■ TASK DIRECTIONS
Pick out every line in the entries below that contains the word "This", and copy each of those lines.

-- begin MATERIAL PROVIDED --

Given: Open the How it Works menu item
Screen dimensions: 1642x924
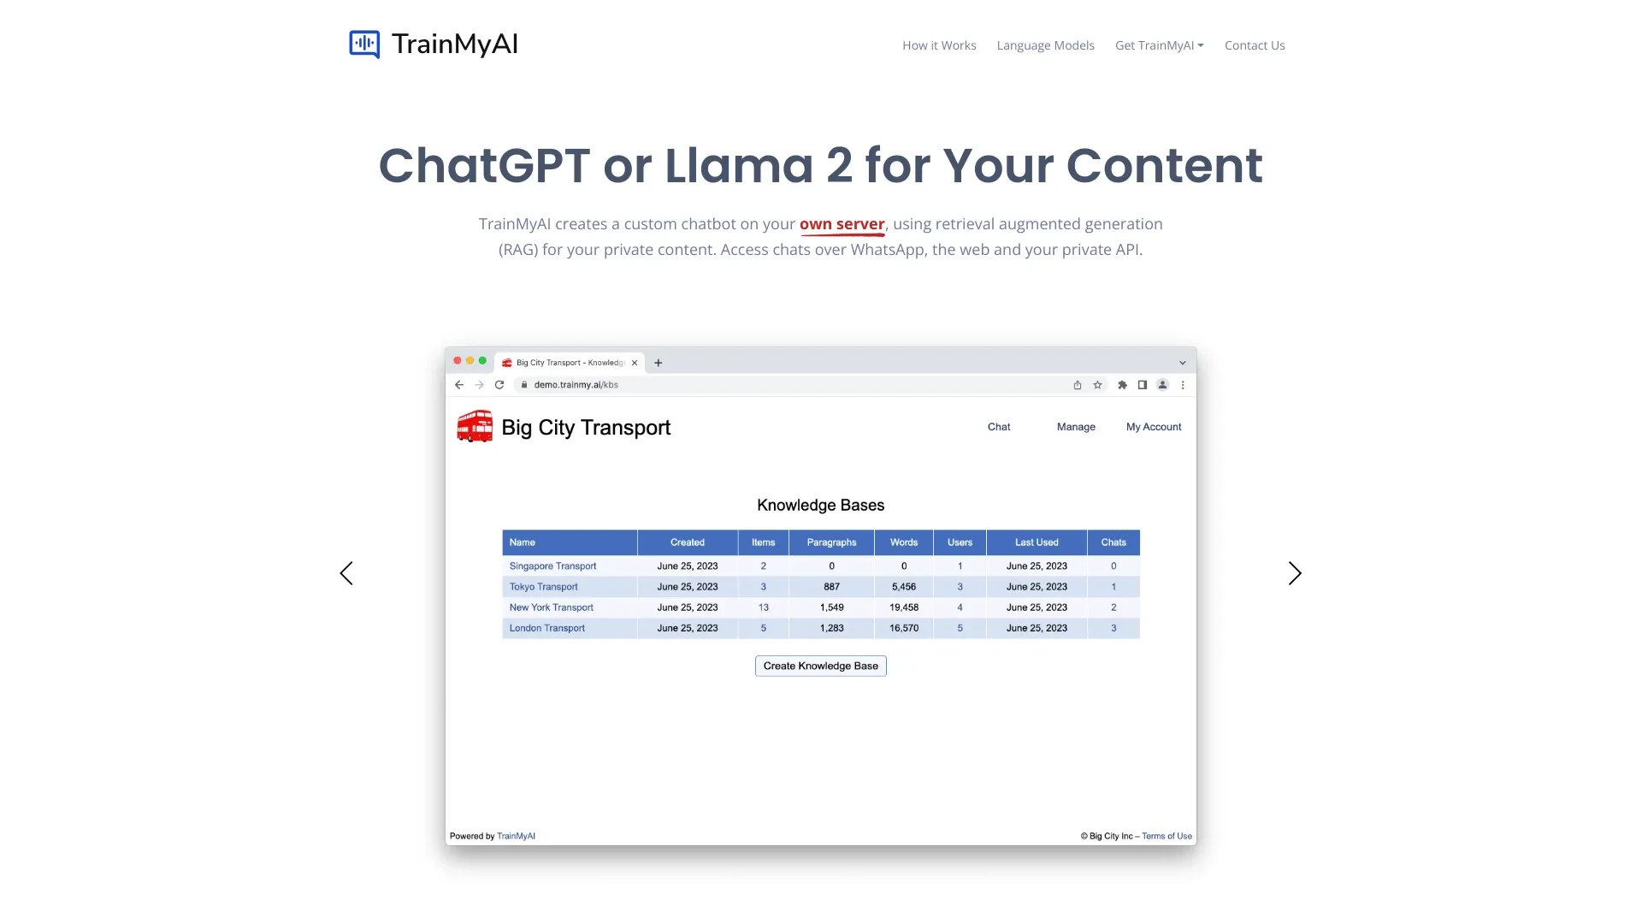Looking at the screenshot, I should pos(939,45).
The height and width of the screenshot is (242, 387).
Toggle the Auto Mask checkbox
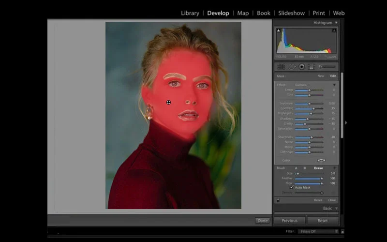[x=292, y=187]
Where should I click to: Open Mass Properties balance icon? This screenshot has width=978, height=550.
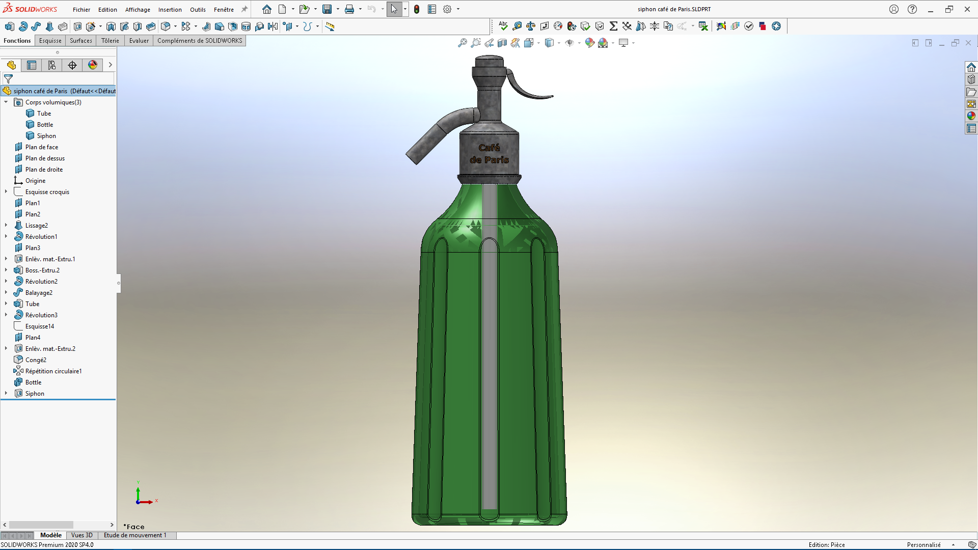click(531, 26)
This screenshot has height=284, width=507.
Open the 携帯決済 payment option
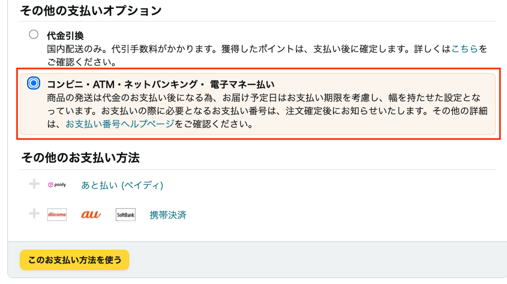168,215
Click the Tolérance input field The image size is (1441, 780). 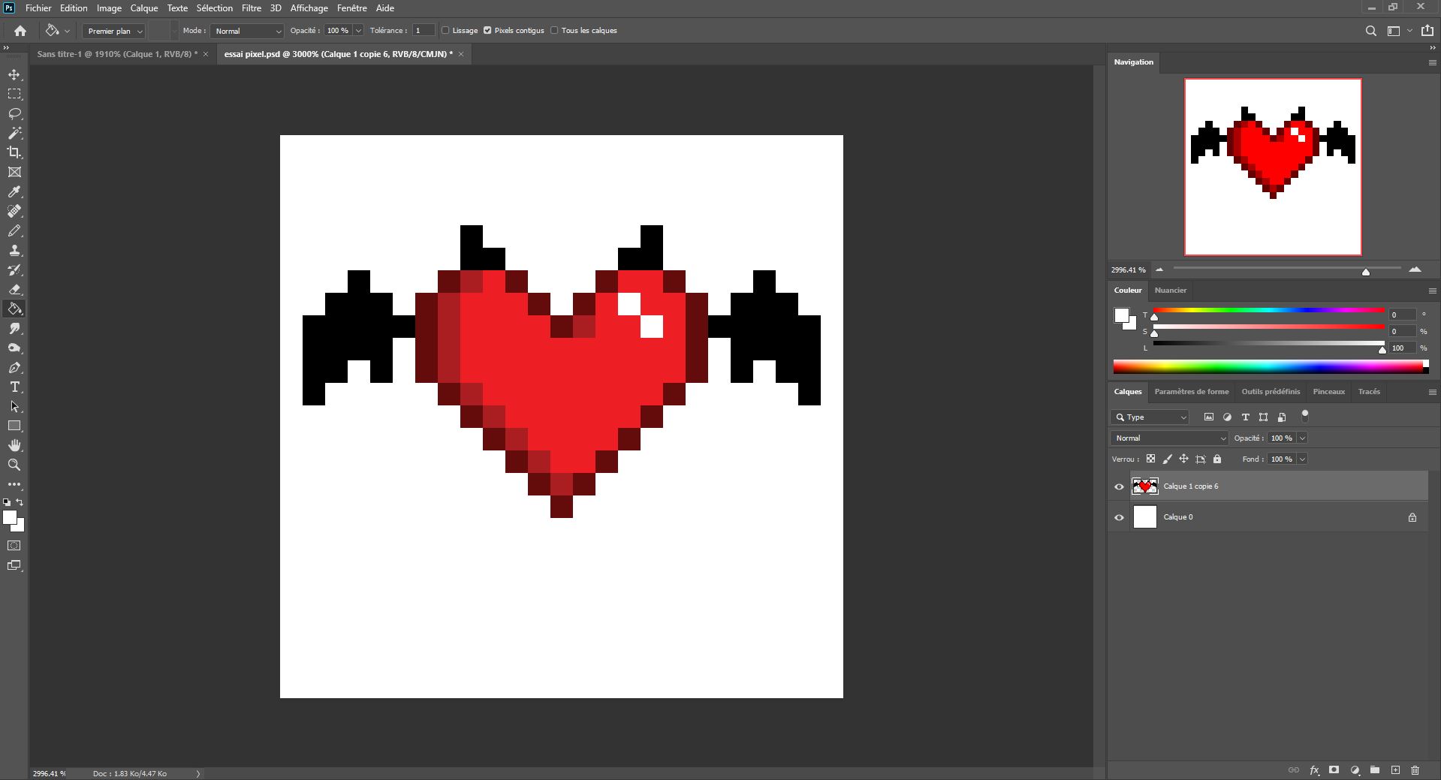424,31
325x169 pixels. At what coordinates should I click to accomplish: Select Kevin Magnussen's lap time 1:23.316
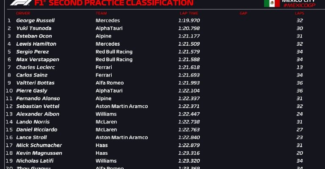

-- end MATERIAL PROVIDED --

■ ANSWER FOR THE TASK
Where should I click to: Open Mass Properties balance icon? This screenshot has width=978, height=550.
This screenshot has height=284, width=507.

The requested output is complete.